Maybe the Obama administration ( he will be our Dictator by the time this happens, and he will be in the WhiteHouse forever) will slap on a Toilet Tax like has already been suggested in Australia and we will be paying for every flush we make.   An Adelaide a toilet expert has said that a Toilet Tax would keep people from flushing their toilets as often, thereby saving a lot of water.  Just the thought of seldom flushed toilets sends me into another Renaissance Fair post traumatic syndrome tizzy.   The Australian professor of Water Management also says that people would take shorter showers (maybe they would only take one a month) and also encourage them to recycle washing machine water (not for drinking, I hope) and also hook up rainwater tanks to internal plumbing.  I think we used to call this a Cistern under the house and I remember cistern water too….we washed our hair in it years ago. The water was yellowish-brown but it was "soft" and the shampoo came out rather nicely after you got over looking at the color of the water.

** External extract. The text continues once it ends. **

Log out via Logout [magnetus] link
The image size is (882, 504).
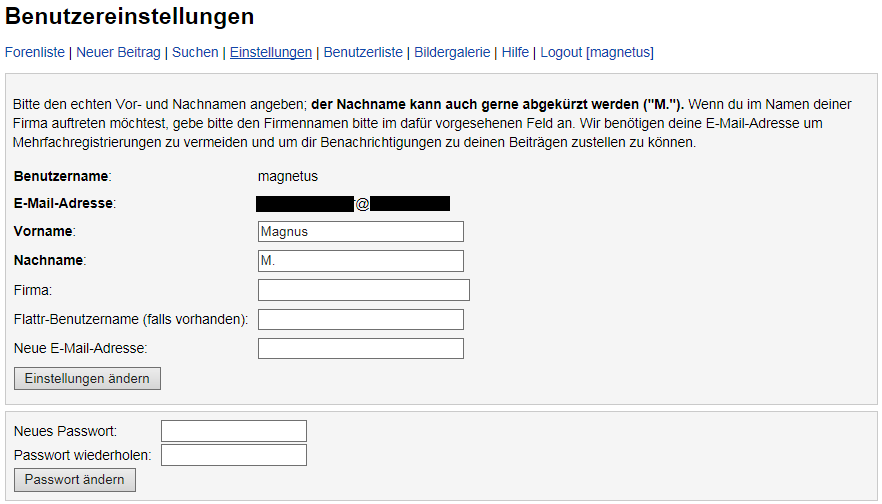click(597, 52)
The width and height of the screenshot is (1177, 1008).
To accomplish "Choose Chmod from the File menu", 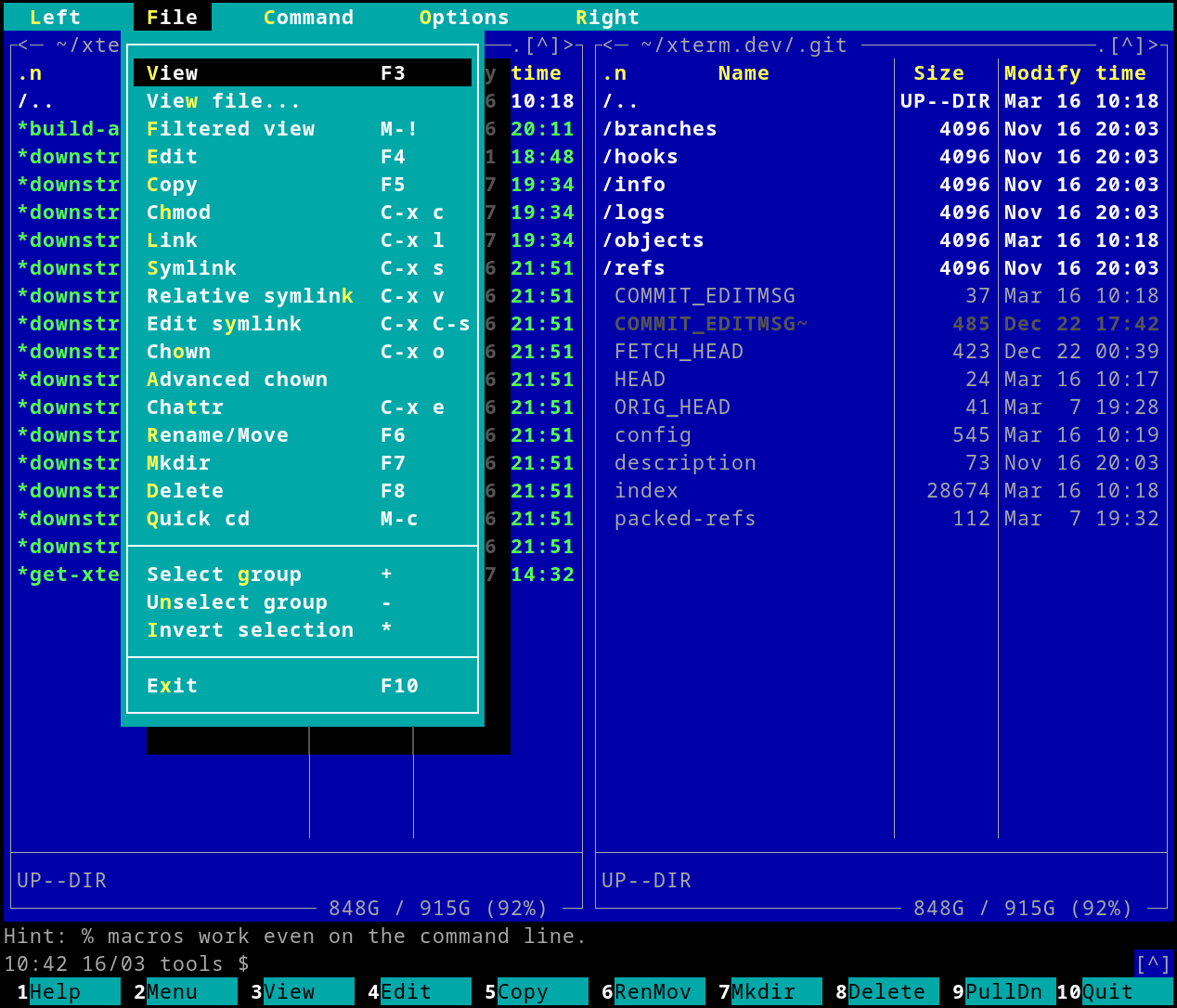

The closing paragraph of this article says this:  "If you aren’t flushed with enthusiasm by a third-world toilet, Time magazine recently revealed the world’s most expensive toilet. The sophisticated lavatory from a Japanese {would’nt you know it would be Japanese?} manufacturer Toto, features a self- raising or closing toilet seat {it better be thermally sealed like a Space Capsule}….a seat warmer and ambient music to make relieving yourself as pleasant as possible."     Ye-gawds!  Music….the word "elevator music" will disappear from our vocabularies to be replaced by "Toilet Music"  !!   The closing paragraph goes on to inform us "Several of these features are already the mainstays of upper-class Japanese restaurants, while some of the top- range models can even check blood pressure, urine protein, weight and body fat."       

Everything I do NOT want to know about!  Count me out when it comes to buying and using one of these NEW third world toilets!!!   I am too old and too old fashioned to change my ways now.  I will just stop taking showers and baths…. til I get thrown out of my own home.